Figure 2: The prognostic significance of LMW-E.

Clinically, breast cancers are stratified into three groups, HR positive breast cancer, HER2 positive breast cancer, and TNBC based on the pathohistological assessment the of ER, PR, and HER2 expression. These breast tumor types are characterized by dramatic differences in clinical course and are treated using tailored therapeutic approaches. Immunohistochemical analysis of cyclin E or phosphorylated CDK2 and scoring according to the nuclear (FL)-to-cytoplasmic (LMW) cyclin E ratio identifies a patient population in each breast cancer subtype expressing high levels of LMW-E relative to FL cyclin E (approximately 50% of HR positive cancers, 75% of HER2 positive cancers, and 80% of TNBC).
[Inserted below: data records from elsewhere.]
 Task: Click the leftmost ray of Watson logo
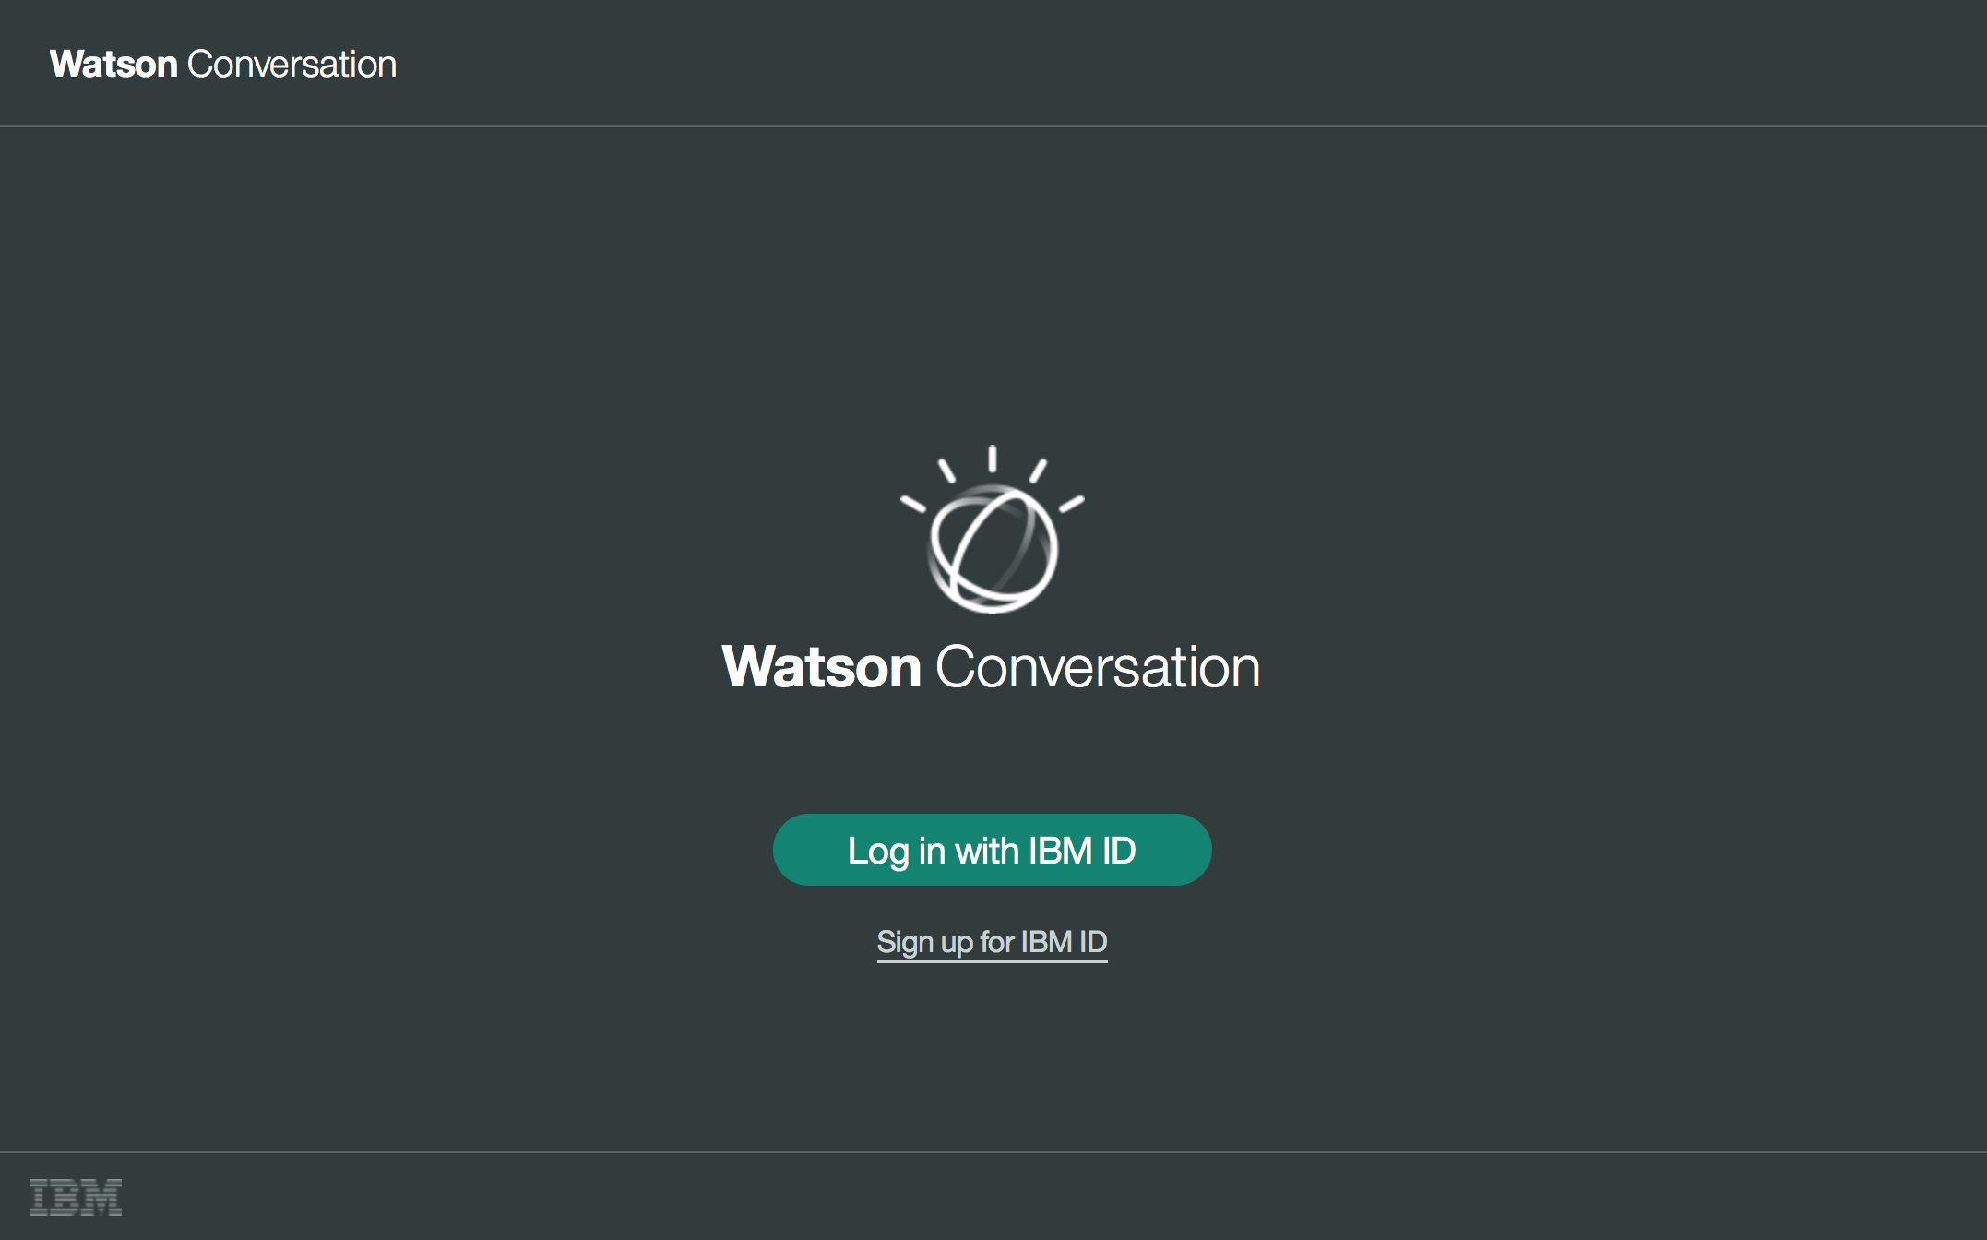pyautogui.click(x=913, y=504)
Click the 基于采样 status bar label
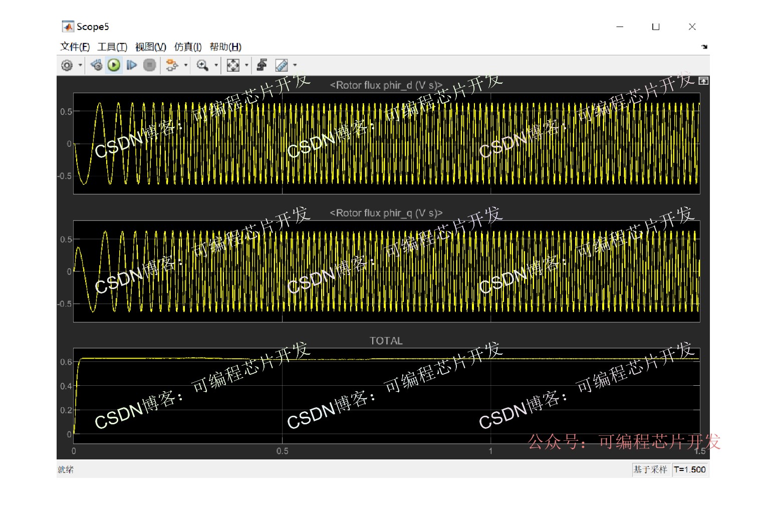The height and width of the screenshot is (529, 767). [650, 469]
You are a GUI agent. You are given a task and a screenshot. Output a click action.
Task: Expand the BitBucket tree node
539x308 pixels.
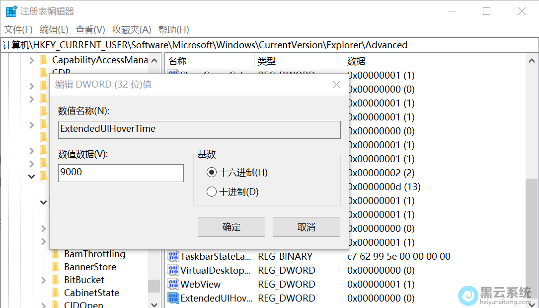click(44, 280)
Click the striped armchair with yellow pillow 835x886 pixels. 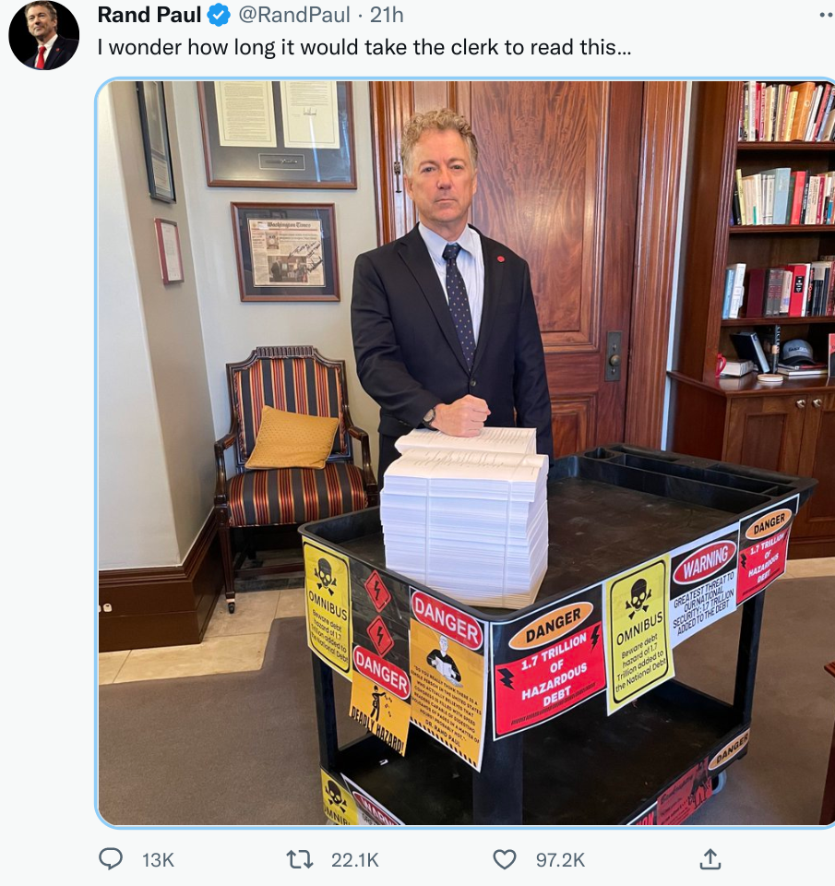click(293, 447)
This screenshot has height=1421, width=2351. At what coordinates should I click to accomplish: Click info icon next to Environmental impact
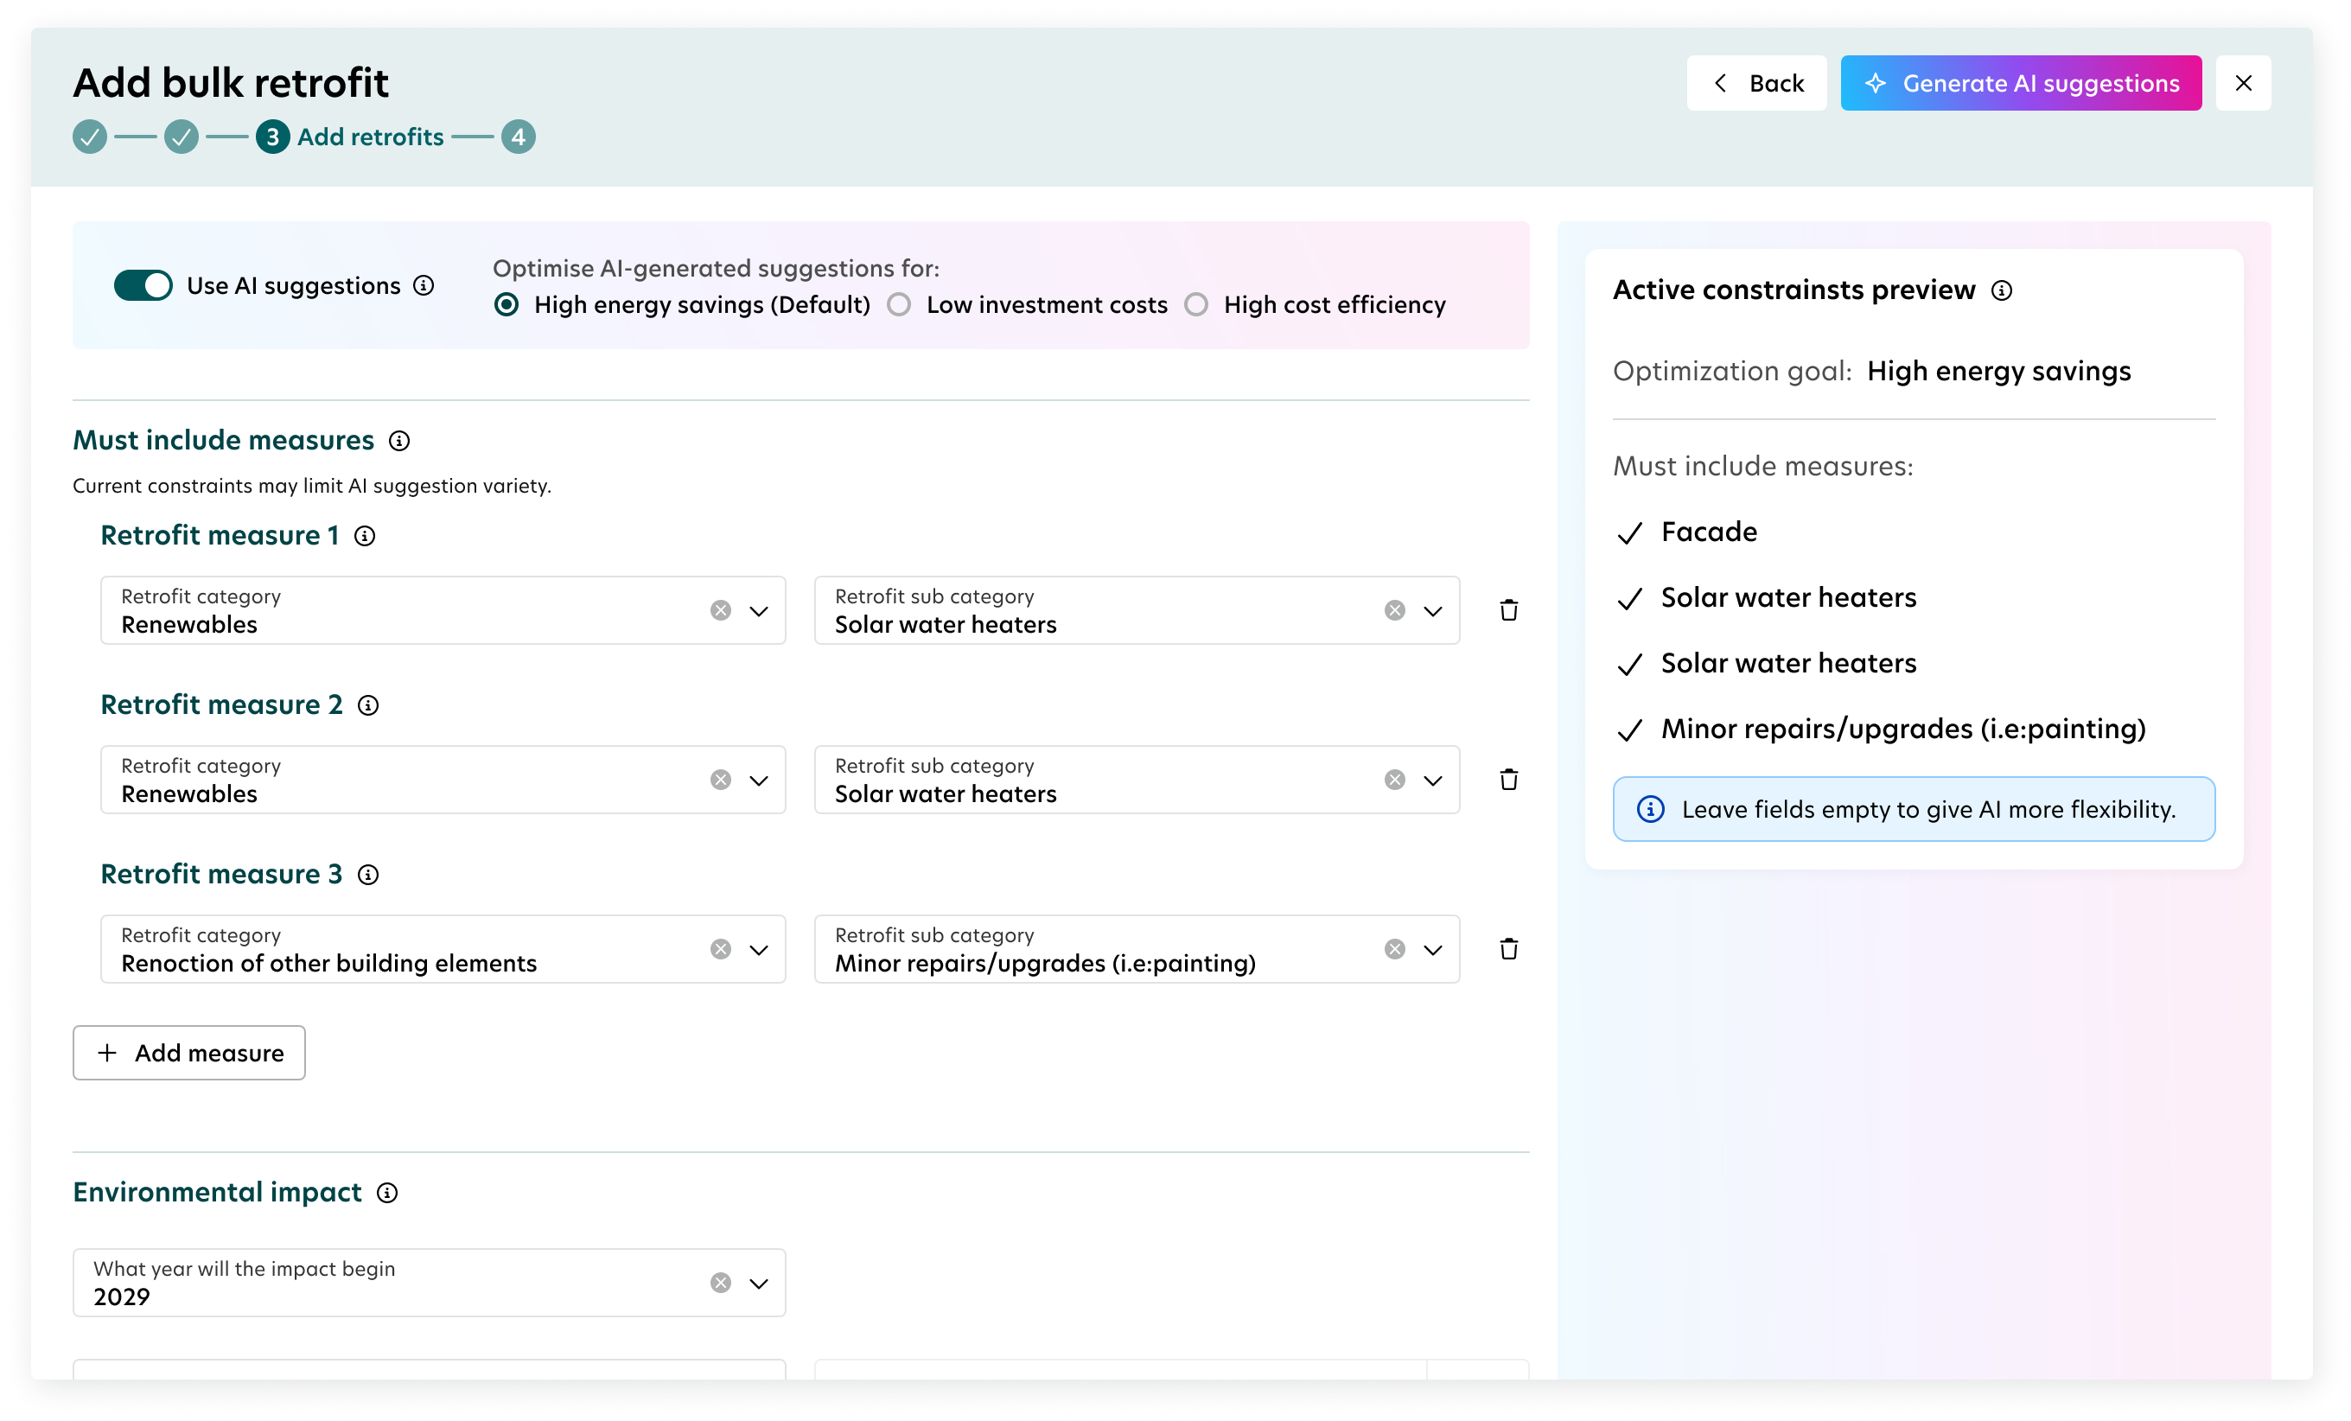(x=386, y=1193)
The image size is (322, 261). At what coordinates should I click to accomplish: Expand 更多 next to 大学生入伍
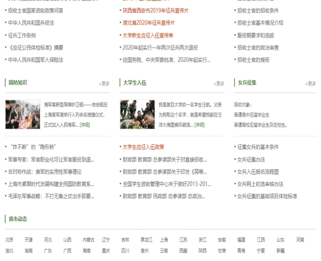(219, 84)
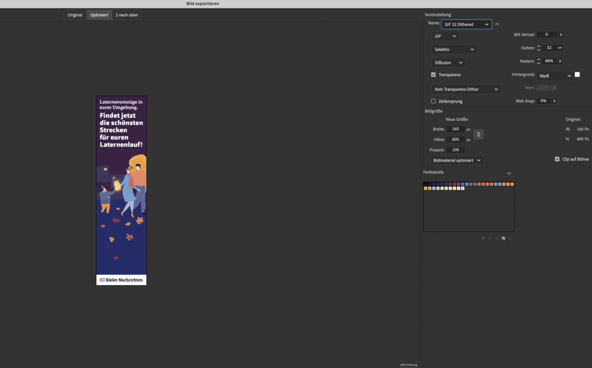Click the trash icon below the color table
592x368 pixels.
(x=510, y=238)
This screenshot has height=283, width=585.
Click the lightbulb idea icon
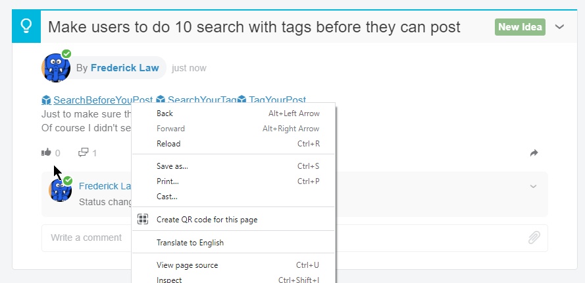(26, 26)
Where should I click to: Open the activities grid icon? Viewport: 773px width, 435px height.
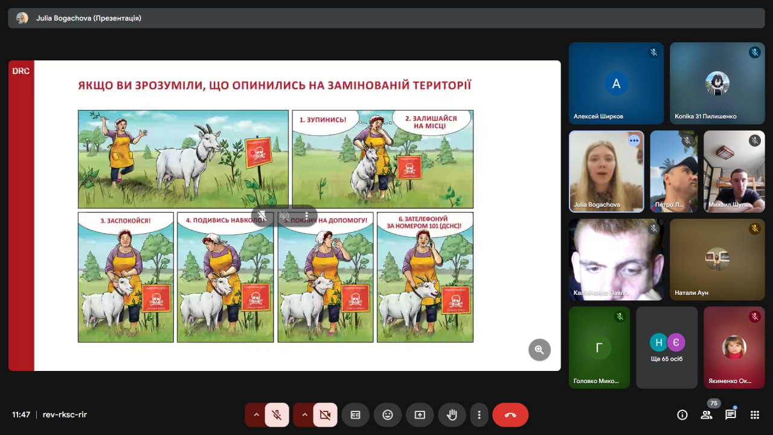coord(754,415)
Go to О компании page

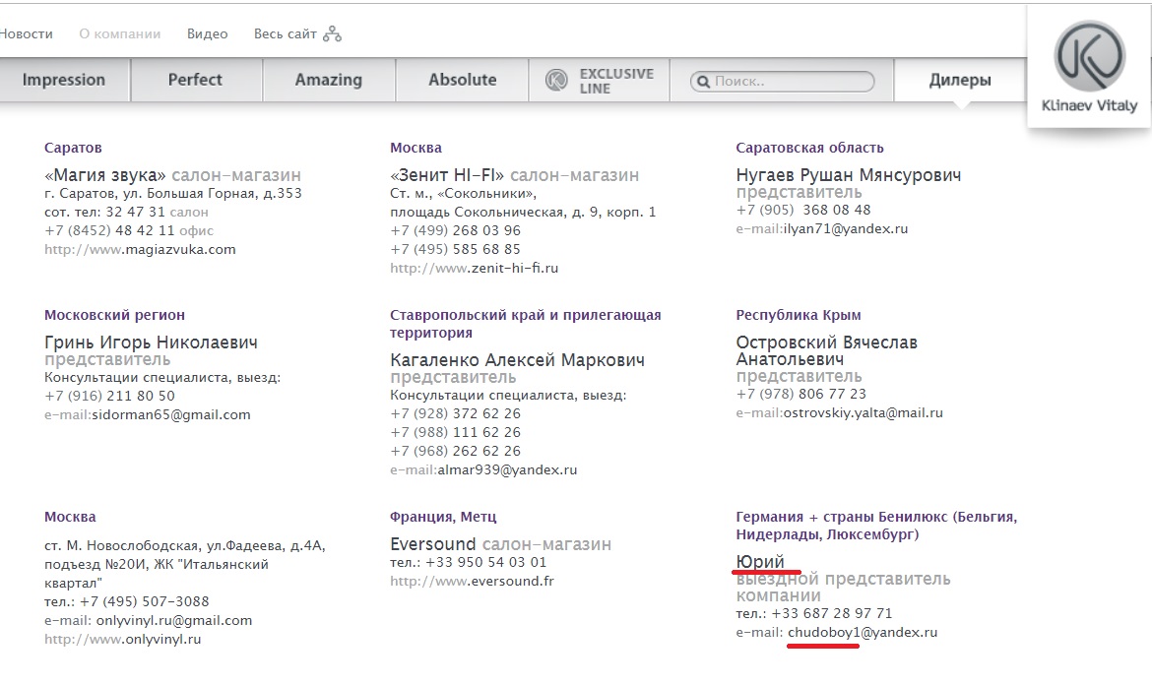(119, 34)
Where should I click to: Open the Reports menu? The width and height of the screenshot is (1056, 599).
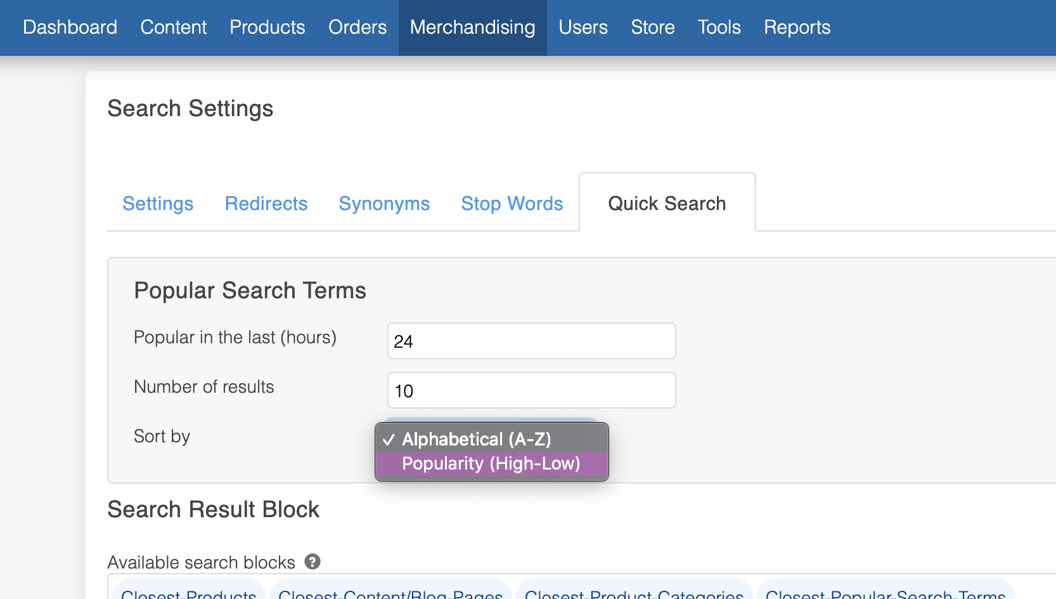797,27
Within each of these subtypes, patients whose tumors express high LMW-E relative to FL-cyclin E have significantly worse survival outcomes than patients whose tumors predominantly express FL cyclin E. Data reviewed here suggest that LMW-E-expressing tumors are resistant to commonly used targeted therapeutics and may benefit from a combination of current therapeutic approaches with either anti-CDK2 based therapy or therapeutic strategies targeting specific vulnerabilities of LMW-E overexpressing tumors.